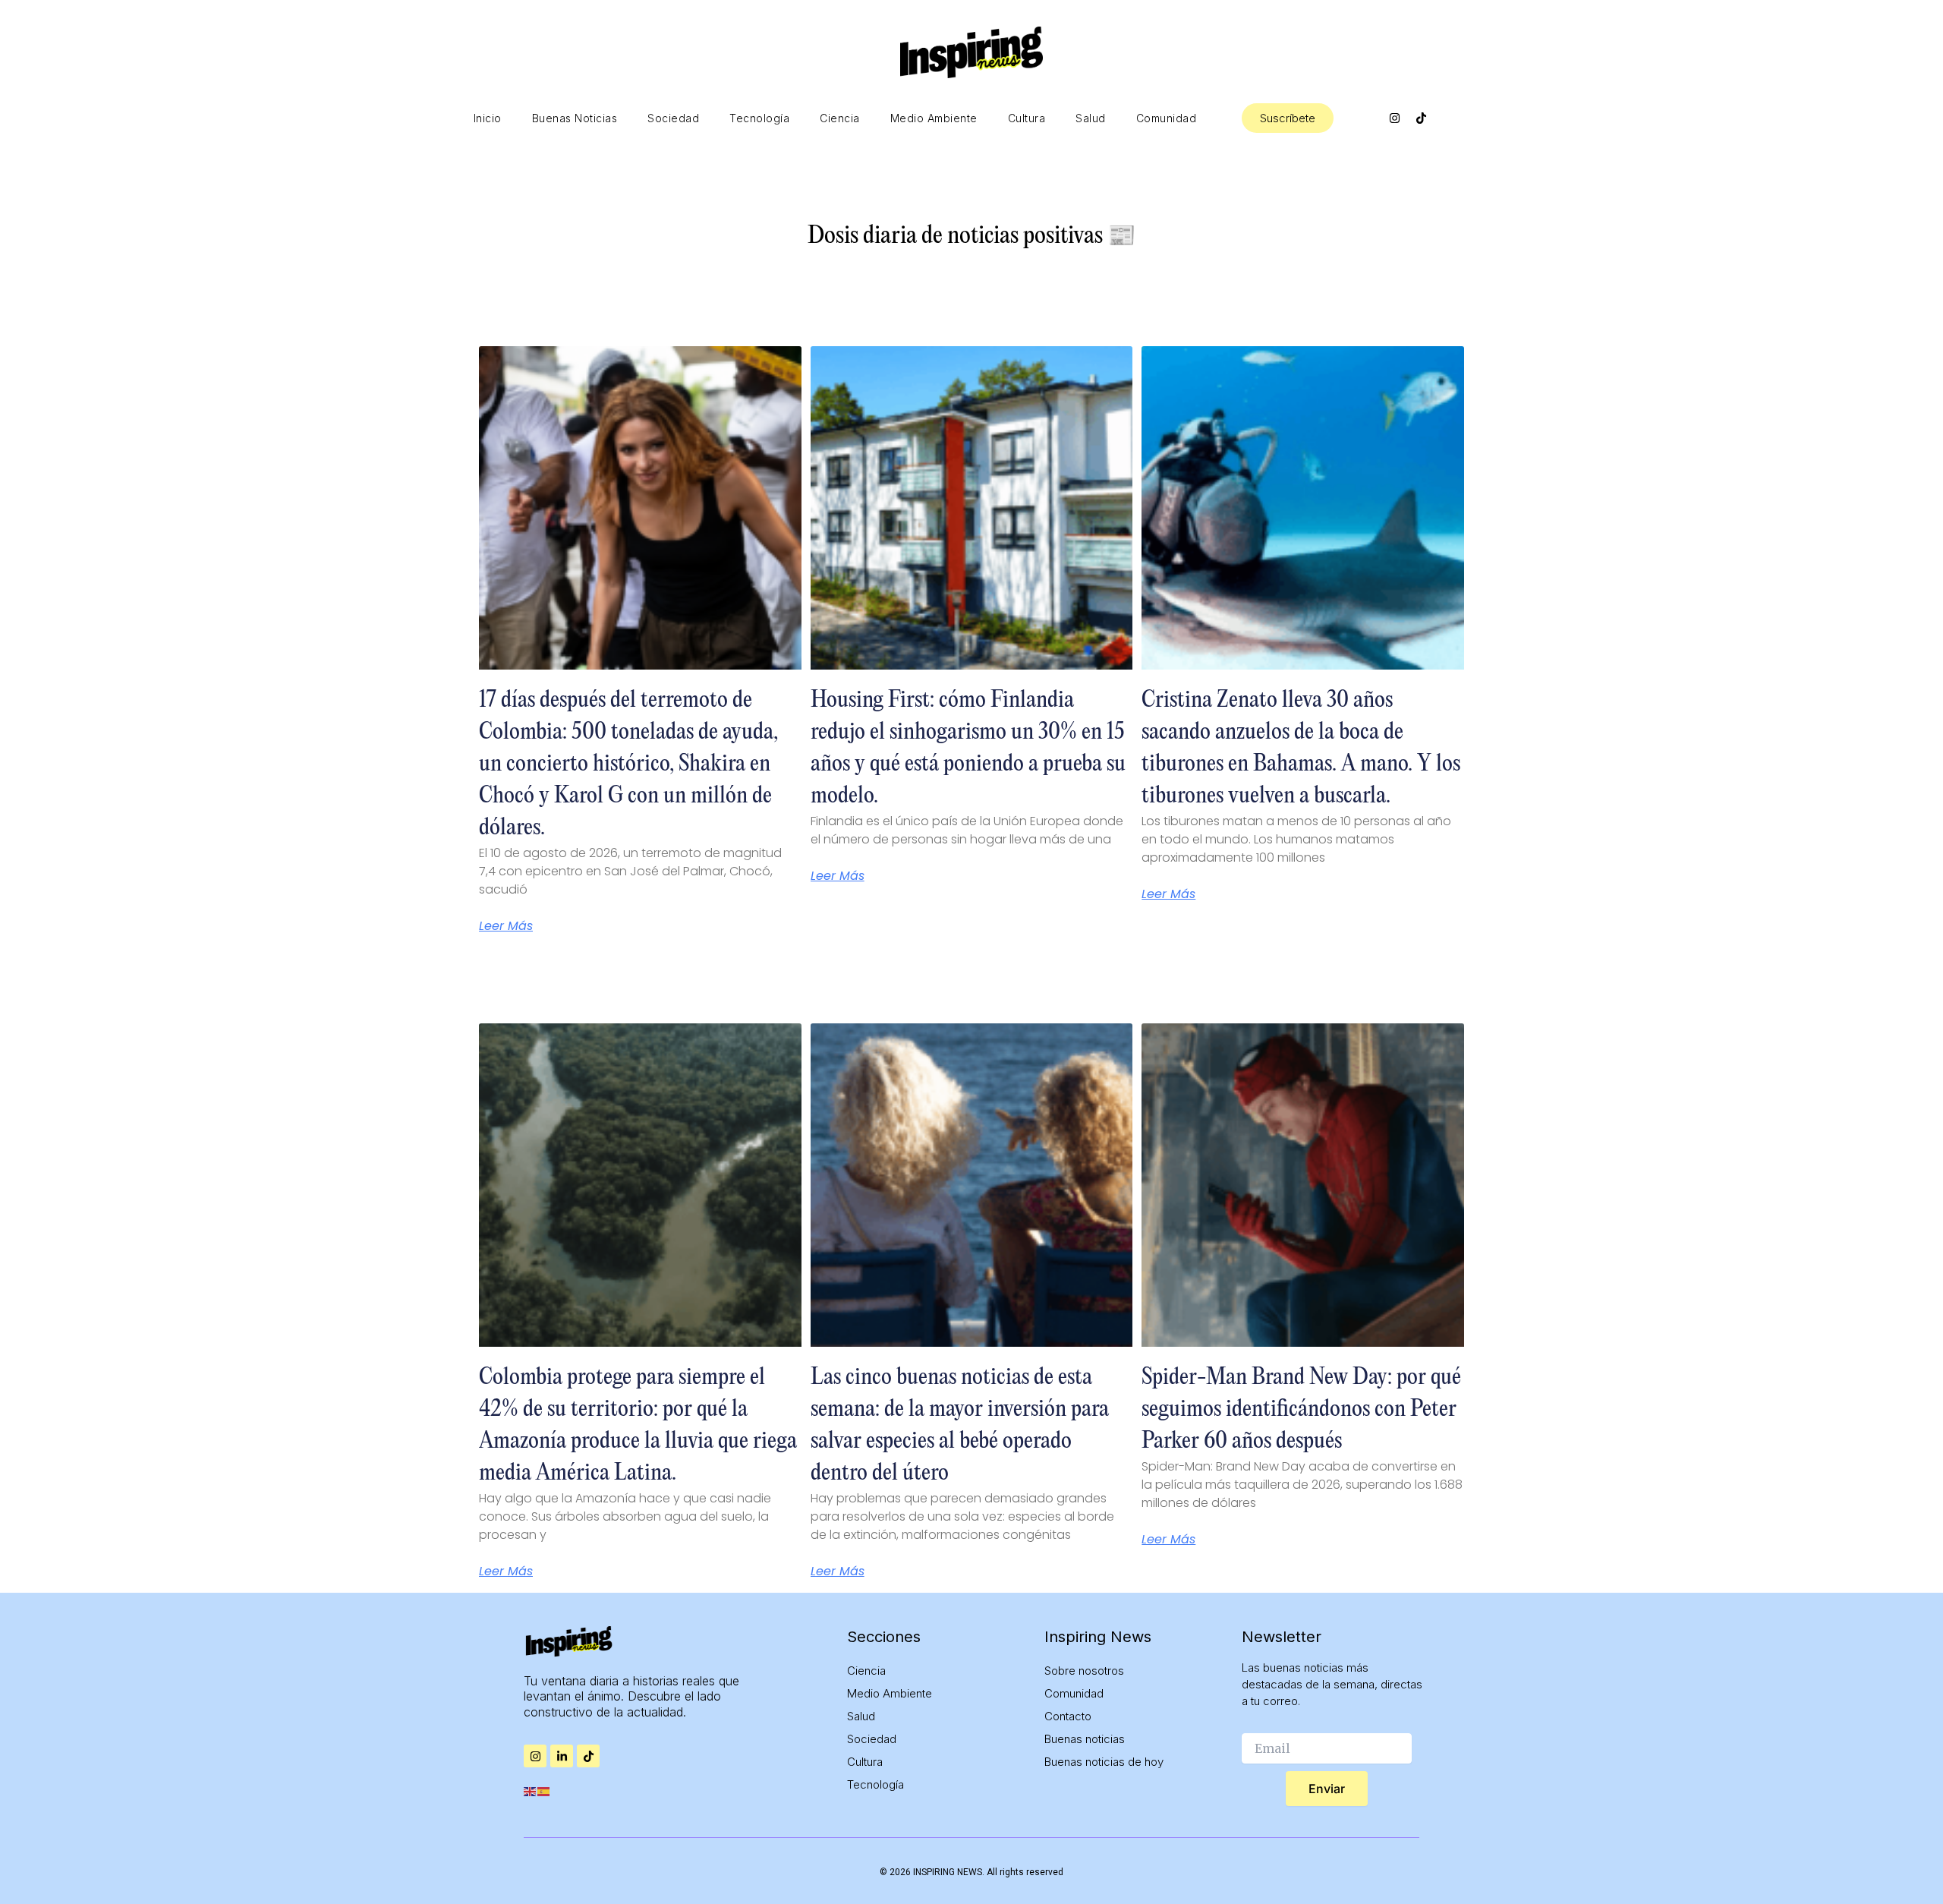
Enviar (1326, 1788)
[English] (530, 1790)
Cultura (1027, 118)
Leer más (506, 926)
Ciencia (840, 118)
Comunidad (1166, 118)
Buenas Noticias (575, 118)
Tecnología (759, 118)
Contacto (1067, 1716)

What to produce => Write out the records above exactly. Pictures do not belong in the copy.

Result for this task =>
Enviar (1326, 1788)
[English] (530, 1790)
Cultura (1027, 118)
Leer más (506, 926)
Ciencia (840, 118)
Comunidad (1166, 118)
Buenas Noticias (575, 118)
Tecnología (759, 118)
Contacto (1067, 1716)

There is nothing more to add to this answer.